▶ The task
Repeat each record below exactly as it is written.

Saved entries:
┌──

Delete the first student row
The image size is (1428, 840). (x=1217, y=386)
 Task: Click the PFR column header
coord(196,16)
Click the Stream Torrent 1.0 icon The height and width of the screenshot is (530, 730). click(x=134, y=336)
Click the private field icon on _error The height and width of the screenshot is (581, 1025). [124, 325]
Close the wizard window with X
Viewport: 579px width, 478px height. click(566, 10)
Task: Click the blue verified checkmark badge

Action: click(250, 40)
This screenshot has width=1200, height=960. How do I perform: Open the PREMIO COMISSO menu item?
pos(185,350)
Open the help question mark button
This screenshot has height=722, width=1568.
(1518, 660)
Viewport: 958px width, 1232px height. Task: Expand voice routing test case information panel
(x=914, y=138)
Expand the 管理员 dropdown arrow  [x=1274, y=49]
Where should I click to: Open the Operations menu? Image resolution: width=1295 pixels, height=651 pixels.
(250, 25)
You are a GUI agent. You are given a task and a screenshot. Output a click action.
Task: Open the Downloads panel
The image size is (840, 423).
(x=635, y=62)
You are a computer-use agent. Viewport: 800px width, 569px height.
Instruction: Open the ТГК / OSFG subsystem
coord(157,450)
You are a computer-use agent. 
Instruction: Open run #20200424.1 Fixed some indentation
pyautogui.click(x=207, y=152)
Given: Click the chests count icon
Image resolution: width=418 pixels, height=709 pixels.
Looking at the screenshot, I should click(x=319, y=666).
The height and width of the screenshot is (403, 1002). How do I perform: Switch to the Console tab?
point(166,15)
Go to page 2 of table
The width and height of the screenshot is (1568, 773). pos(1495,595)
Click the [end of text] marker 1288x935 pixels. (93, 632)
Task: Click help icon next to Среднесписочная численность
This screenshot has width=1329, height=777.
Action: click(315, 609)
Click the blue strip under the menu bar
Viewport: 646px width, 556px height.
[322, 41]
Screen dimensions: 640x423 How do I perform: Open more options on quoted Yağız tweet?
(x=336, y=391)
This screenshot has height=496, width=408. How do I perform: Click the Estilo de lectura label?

└──

▶ Result
Delete the first student row
The image size is (1428, 840). (x=1217, y=386)
 Task: Click the PFR column header
coord(196,16)
Click the Stream Torrent 1.0 icon The height and width of the screenshot is (530, 730). click(x=134, y=336)
Click the private field icon on _error The height and width of the screenshot is (581, 1025). [124, 325]
Close the wizard window with X
Viewport: 579px width, 478px height. click(566, 10)
Task: Click the blue verified checkmark badge

Action: click(250, 40)
This screenshot has width=1200, height=960. How do I perform: Open the PREMIO COMISSO menu item?
pos(185,350)
Open the help question mark button
This screenshot has height=722, width=1568.
(1518, 660)
Viewport: 958px width, 1232px height. Task: Expand voice routing test case information panel
(x=914, y=138)
Expand the 管理员 dropdown arrow  [x=1274, y=49]
Where should I click to: Open the Operations menu? Image resolution: width=1295 pixels, height=651 pixels.
(250, 25)
You are a GUI agent. You are given a task and a screenshot. Output a click action.
Task: Open the Downloads panel
The image size is (840, 423).
(x=635, y=62)
You are a computer-use agent. Viewport: 800px width, 569px height.
Instruction: Open the ТГК / OSFG subsystem
coord(157,450)
You are a computer-use agent. 
Instruction: Open run #20200424.1 Fixed some indentation
pyautogui.click(x=207, y=152)
Given: Click the chests count icon
Image resolution: width=418 pixels, height=709 pixels.
Looking at the screenshot, I should click(x=319, y=666).
The height and width of the screenshot is (403, 1002). How do I perform: Switch to the Console tab?
point(166,15)
Go to page 2 of table
The width and height of the screenshot is (1568, 773). pos(1495,595)
Click the [end of text] marker 1288x935 pixels. (93, 632)
Task: Click help icon next to Среднесписочная численность
This screenshot has width=1329, height=777.
Action: click(315, 609)
Click the blue strip under the menu bar
Viewport: 646px width, 556px height.
[322, 41]
Screen dimensions: 640x423 How do I perform: Open more options on quoted Yağız tweet?
(x=336, y=391)
This screenshot has height=496, width=408. How do I perform: Click the Estilo de lectura label?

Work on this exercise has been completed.